Por favor, reescribe el tramo desde el inicio de las entradas hasta la línea que contiene "Action: tap(263, 405)", ambos extremos incluidos, y reemplaza "Image resolution" por "Screenshot size" sin cambiar nada más.

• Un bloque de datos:
================
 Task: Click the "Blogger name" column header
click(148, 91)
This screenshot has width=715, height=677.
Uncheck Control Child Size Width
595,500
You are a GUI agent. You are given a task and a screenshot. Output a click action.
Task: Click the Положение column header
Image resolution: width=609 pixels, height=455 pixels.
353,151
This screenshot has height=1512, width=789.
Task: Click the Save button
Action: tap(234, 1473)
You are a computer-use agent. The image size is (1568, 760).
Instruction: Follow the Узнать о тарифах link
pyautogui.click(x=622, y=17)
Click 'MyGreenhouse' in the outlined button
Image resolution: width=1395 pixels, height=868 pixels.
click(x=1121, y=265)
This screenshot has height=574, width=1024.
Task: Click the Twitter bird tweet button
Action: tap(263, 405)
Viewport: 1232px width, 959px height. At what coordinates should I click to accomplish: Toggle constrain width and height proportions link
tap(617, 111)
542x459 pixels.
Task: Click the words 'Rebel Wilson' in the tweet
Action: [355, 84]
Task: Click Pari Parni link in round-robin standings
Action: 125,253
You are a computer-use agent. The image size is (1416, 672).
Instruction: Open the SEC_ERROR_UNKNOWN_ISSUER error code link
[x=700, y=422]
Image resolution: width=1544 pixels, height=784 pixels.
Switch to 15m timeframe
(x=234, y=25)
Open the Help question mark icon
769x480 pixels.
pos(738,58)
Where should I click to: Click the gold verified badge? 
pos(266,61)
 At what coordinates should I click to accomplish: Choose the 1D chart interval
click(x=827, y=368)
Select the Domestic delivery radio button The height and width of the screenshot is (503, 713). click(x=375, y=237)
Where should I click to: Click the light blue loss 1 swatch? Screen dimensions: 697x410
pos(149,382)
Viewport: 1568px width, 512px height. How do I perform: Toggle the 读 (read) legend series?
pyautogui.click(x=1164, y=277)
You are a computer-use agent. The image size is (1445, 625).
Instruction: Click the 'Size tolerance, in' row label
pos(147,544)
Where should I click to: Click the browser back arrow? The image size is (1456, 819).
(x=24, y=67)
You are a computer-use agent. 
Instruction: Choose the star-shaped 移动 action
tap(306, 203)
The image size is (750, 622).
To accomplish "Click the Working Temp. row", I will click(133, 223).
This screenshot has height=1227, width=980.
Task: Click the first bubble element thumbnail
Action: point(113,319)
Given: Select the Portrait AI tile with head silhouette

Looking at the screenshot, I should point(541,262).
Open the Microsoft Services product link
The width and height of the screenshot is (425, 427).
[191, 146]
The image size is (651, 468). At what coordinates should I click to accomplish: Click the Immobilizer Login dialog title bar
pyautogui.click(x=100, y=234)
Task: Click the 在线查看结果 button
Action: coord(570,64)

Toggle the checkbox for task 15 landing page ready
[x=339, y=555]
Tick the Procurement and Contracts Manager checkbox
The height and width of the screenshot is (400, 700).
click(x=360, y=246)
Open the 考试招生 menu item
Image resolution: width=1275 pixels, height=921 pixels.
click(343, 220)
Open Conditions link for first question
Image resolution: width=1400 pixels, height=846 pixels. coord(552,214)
================
• Solución de tarea:
 Task: Click the "Blogger name" column header
click(148, 91)
This screenshot has width=715, height=677.
Uncheck Control Child Size Width
595,500
You are a GUI agent. You are given a task and a screenshot. Output a click action.
Task: Click the Положение column header
Screenshot size: width=609 pixels, height=455 pixels.
353,151
This screenshot has height=1512, width=789.
Task: Click the Save button
Action: tap(234, 1473)
You are a computer-use agent. The image size is (1568, 760).
Instruction: Follow the Узнать о тарифах link
pyautogui.click(x=622, y=17)
Click 'MyGreenhouse' in the outlined button
Screenshot size: width=1395 pixels, height=868 pixels.
click(x=1121, y=265)
This screenshot has height=574, width=1024.
Task: Click the Twitter bird tweet button
Action: tap(263, 405)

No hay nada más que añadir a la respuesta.